(Collected data)
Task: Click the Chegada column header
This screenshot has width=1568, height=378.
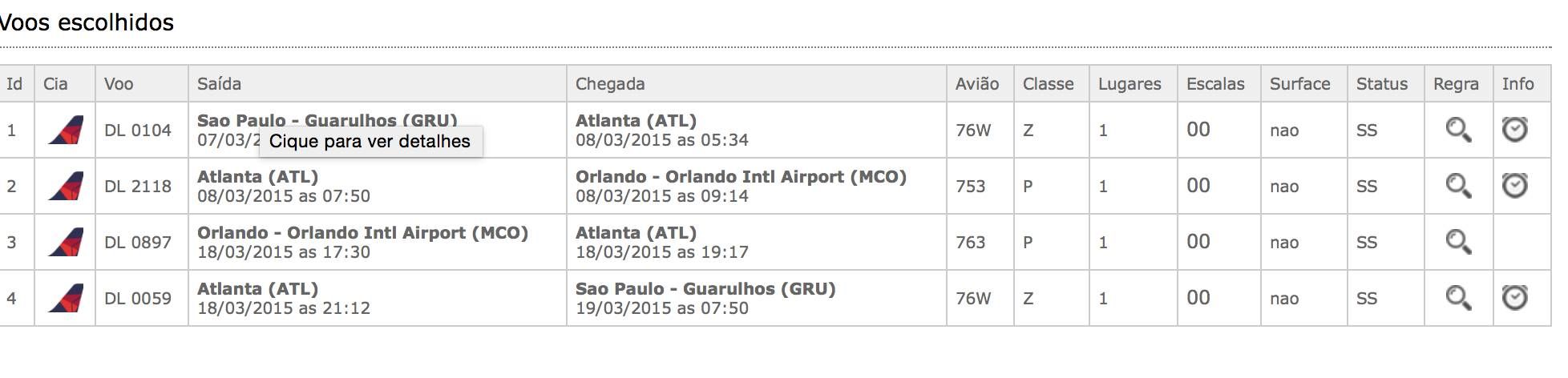Action: pyautogui.click(x=610, y=84)
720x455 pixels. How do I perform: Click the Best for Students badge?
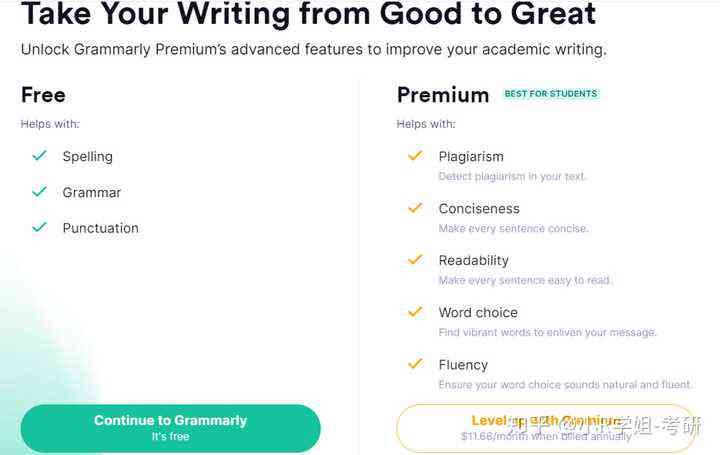point(551,94)
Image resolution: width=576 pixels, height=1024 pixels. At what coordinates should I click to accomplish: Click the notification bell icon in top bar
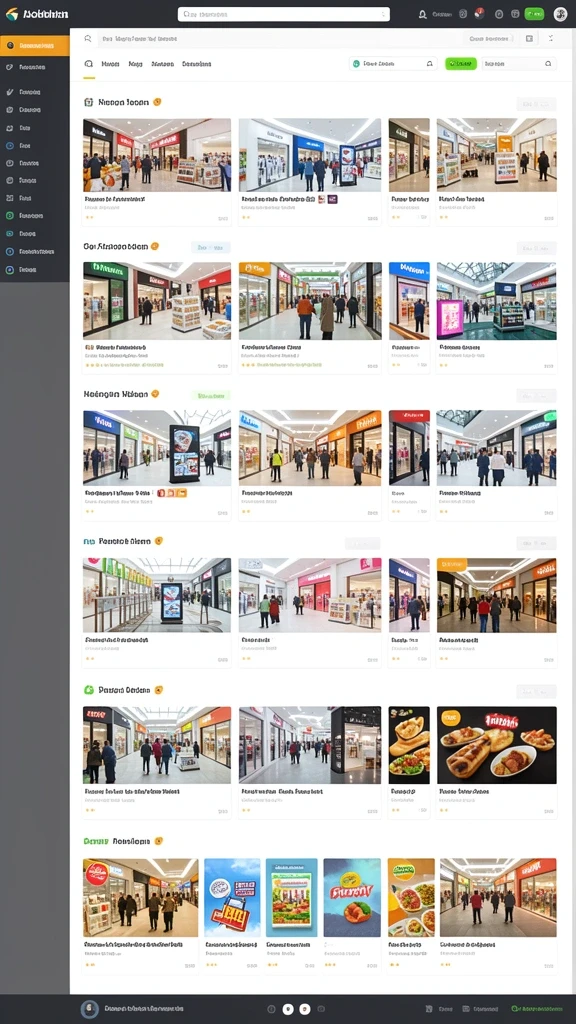point(422,14)
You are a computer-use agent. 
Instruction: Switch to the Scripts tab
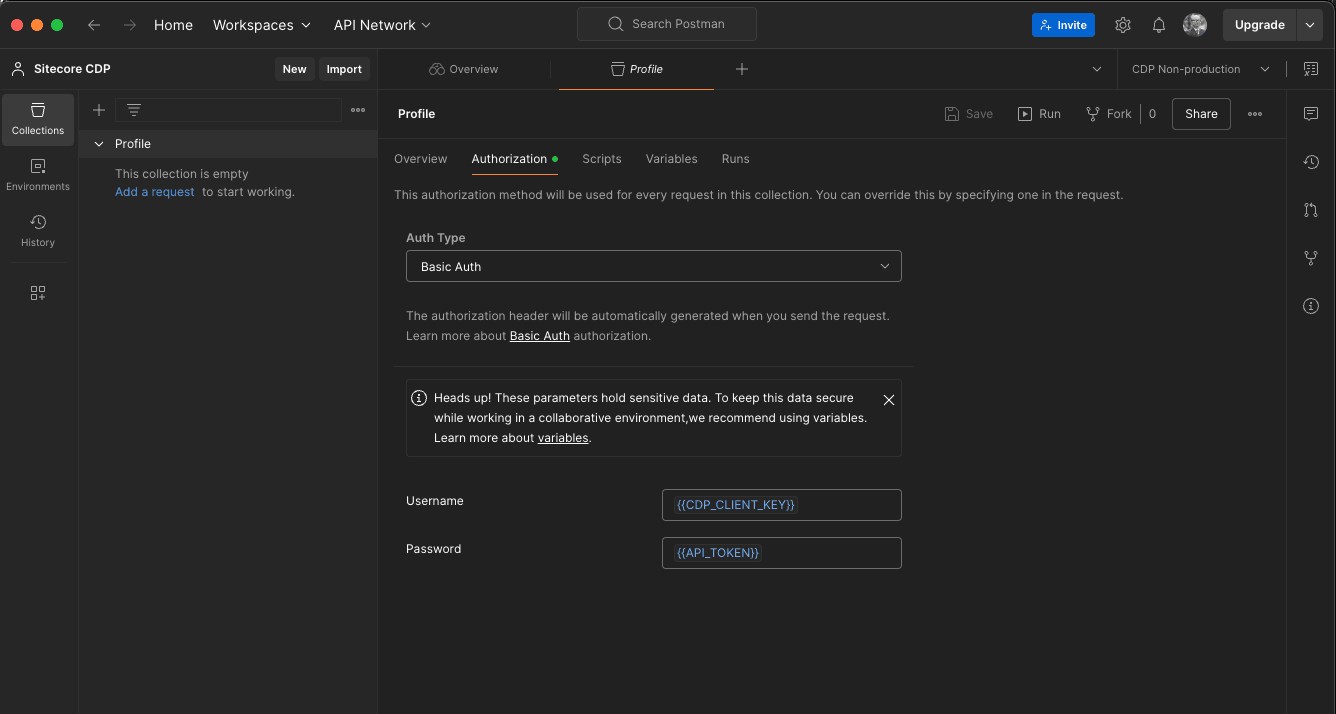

YOUR INSTRUCTIONS: Transcribe all of the data above verbatim but omit every picture.

ANSWER SECTION:
Task: Click the Chegada column header
This screenshot has width=1568, height=378.
Action: pyautogui.click(x=610, y=84)
720x455 pixels. How do I perform: Click the Best for Students badge?
point(551,94)
Image resolution: width=576 pixels, height=1024 pixels. At what coordinates should I click to accomplish: Click the notification bell icon in top bar
point(422,14)
You are a computer-use agent. 
Instruction: Switch to the Scripts tab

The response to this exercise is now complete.